Provided text -

Or why it is hard to "buy low and sell high" when everyone else is doing the same
People used to claim that market bears were overly pessimistic creatures too myopic and risk-averse to take advantage of the blossoming opportunities being created by advances in technology. They don't claim this anymore. The popular consensus now is that tech stocks were indeed in a bubble and that the bubble has finally burst. On the surface, then, it would seem that recent events have at least partially vindicated the caution of the stock naysayers. Having learned of the damages that can be caused by irrational exuberance, so the common-sense opinion goes, it is a more mature investor who now engages in the buying and selling of equities.
However, surface appearances soon take on peculiar textures once one scratches beneath the surface. To begin with, and to put it most bluntly, the stock market has seen the expiration of bullish effects only in tech, and not the demise of the bull market per se. In terms of basic valuations, most Dow components are almost as highly priced today as they were at the so-called peak of the bubble. Ironically, severe drops in the 'overvalued' tech sector have caused severe floods of capital into 'value' areas of the marketplace. Thus, what little value there once was in isolated segments of the market has all but vanished. The result of waning tech leadership has been a transformation from a market characterized by isolated areas of insanity (tech and blue chips) to one completely and entirely overvalued.

Extracted records -
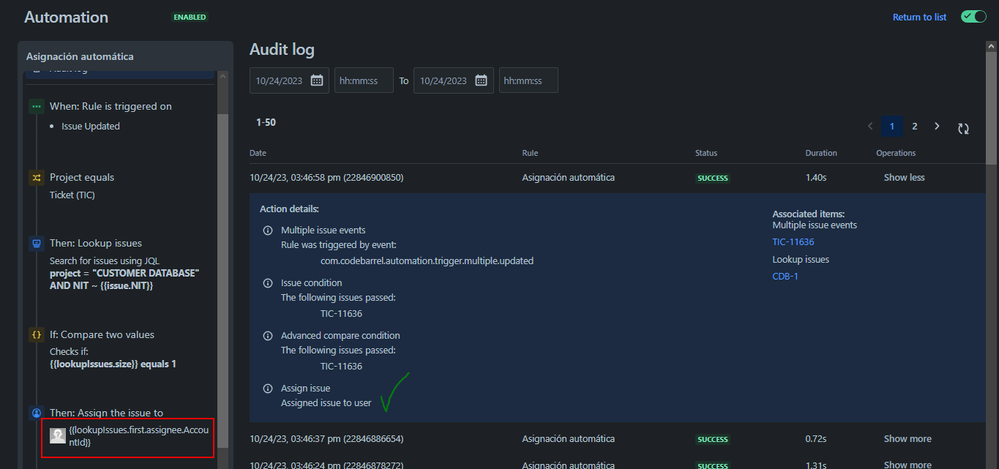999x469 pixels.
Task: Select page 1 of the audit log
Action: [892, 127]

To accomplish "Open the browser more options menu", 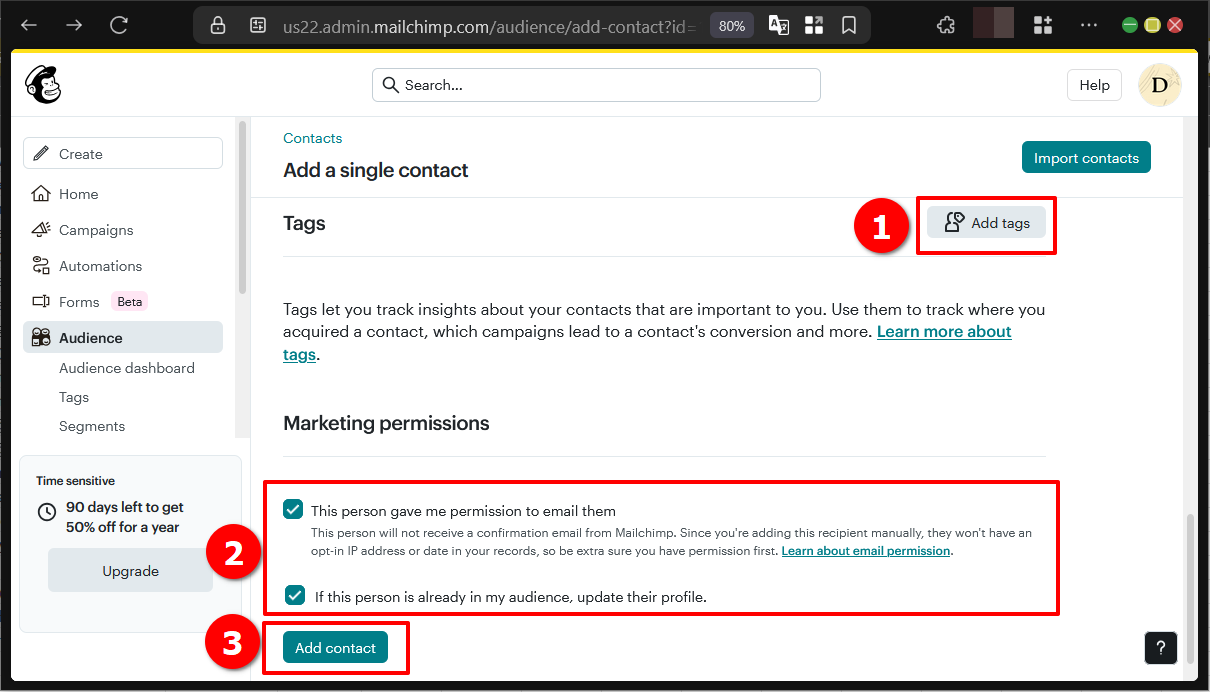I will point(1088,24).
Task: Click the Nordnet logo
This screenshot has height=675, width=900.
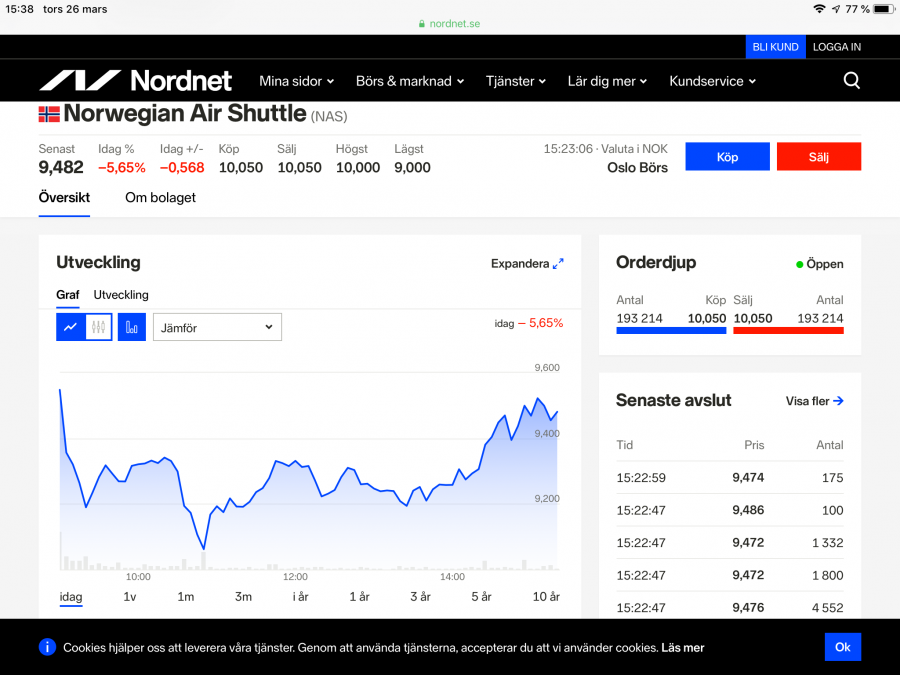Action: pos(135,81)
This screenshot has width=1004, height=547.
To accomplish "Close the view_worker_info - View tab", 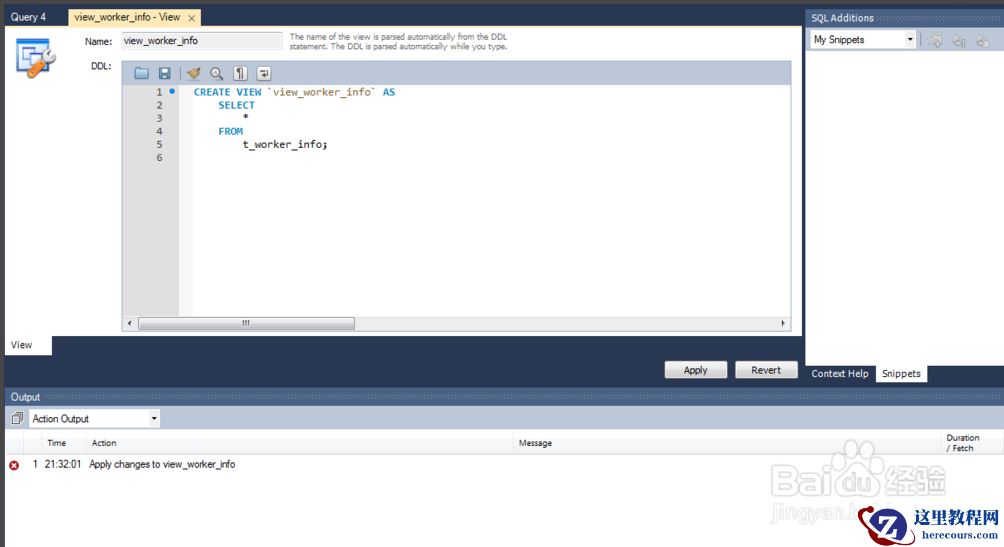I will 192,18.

Work instructions -
1 > In the piece on the tech bubble above, condense the paragraph beginning "However, surface appearances" into a short bulleted list that keeps its main facts.
2 > Extend the piece on the tech bubble above, picking up right after its final sentence.

Answers given -
1 >
- Below the surface, the bullish effects have expired only in tech. The bull market as a whole has not ended.
- Most Dow components are priced almost as highly as at the so-called peak of the bubble.
- Steep drops in the "overvalued" tech sector have pushed heavy flows of capital into "value" areas.
- As a result, the little value that remained in isolated segments has nearly disappeared.
- With tech no longer leading, the market has shifted from isolated areas of insanity (tech and blue chips) to being overvalued across the board.

2 >
The above example of sectoral capitulation is exactly why Bearish commentators are still bearish, while the new breed of "bearish" investor is really bullish. Newly "alert" investors, who racked up gains in tech orientated mutual funds throughout the mid-1990s only to lose them in the recent downturn, cannot completely leave the market for fear of missing out on the next sectoral bull. With that in mind, they scour the equity landscape looking for areas that were out of favor during the tech-crazy 1990s, and/or hope to find specific stocks that have seen spectacular drops in share price. Conversely, the truly Bear-aware have seen attractive dividend yields in REITs and other areas slam lower, and tobacco/utility stocks moon-shot higher. Needless to say, Bears do not see undervaluation in tech land just yet either.
In effect, what the bear/bull conundrum boils down to is that one animal still has not reared its grim visage on the street. The bear may have been spotted in far off tech land, but it has yet to sink its teeth into the fattened valuation levels of the market as a whole. Sharp sectoral movements suggest that there is still an ample amount of implicit bullish sentiment left to contend with. In contrast to the 1990s, however, this sentiment is focused not on a handful of high-flyers, but on areas of the market thought to have 'bottomed'. How often have you heard the popular proverbs 'tech is nearing a bottom' or 'blue chips have bottomed'? Clearly the search for bullishness has become a search for bearishness – the herd mentality of optimistic momentum that summed up the late 1990s investor has paradoxically become a herd mentality of contrarianism.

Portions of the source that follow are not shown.